+++ AVAILABLE RECORDS
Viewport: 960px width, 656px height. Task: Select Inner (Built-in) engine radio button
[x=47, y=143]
++++++
+++ AVAILABLE RECORDS
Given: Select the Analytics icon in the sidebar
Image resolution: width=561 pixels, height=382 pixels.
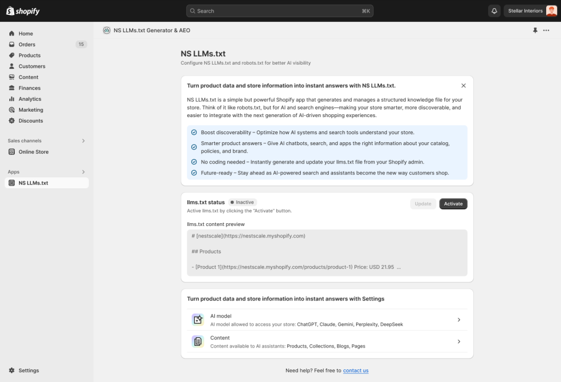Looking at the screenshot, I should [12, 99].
++++++
+++ AVAILABLE RECORDS
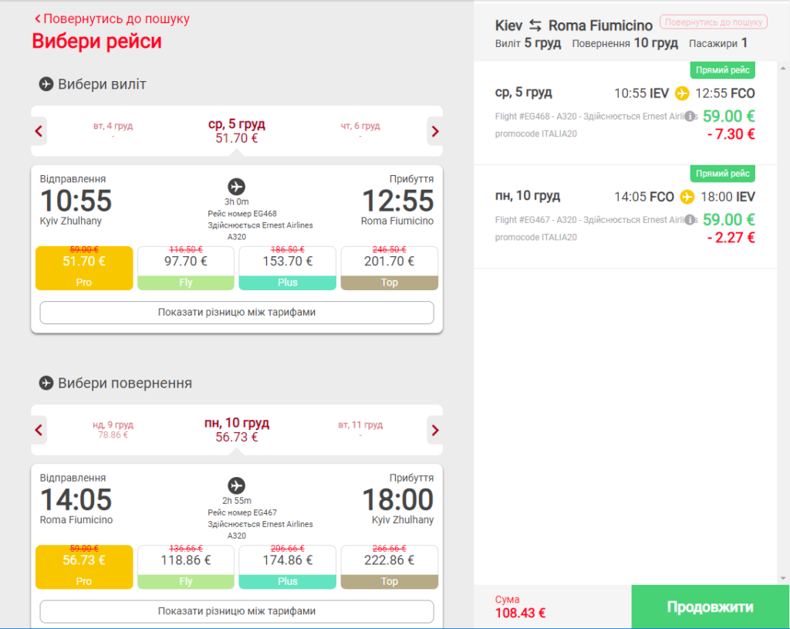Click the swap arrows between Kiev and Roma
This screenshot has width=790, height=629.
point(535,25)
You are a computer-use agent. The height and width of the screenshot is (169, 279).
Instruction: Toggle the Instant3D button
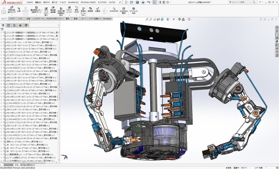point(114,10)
++++++
● EXERCISE TASK
Print the data again line for line, starting at the line that contains "Viewport: 960px width, 656px" and stopping after the line that contains "[x=47, y=143]".

● EXERCISE RESULT
Viewport: 960px width, 656px height. Task: Select Inner (Built-in) engine radio button
[x=47, y=143]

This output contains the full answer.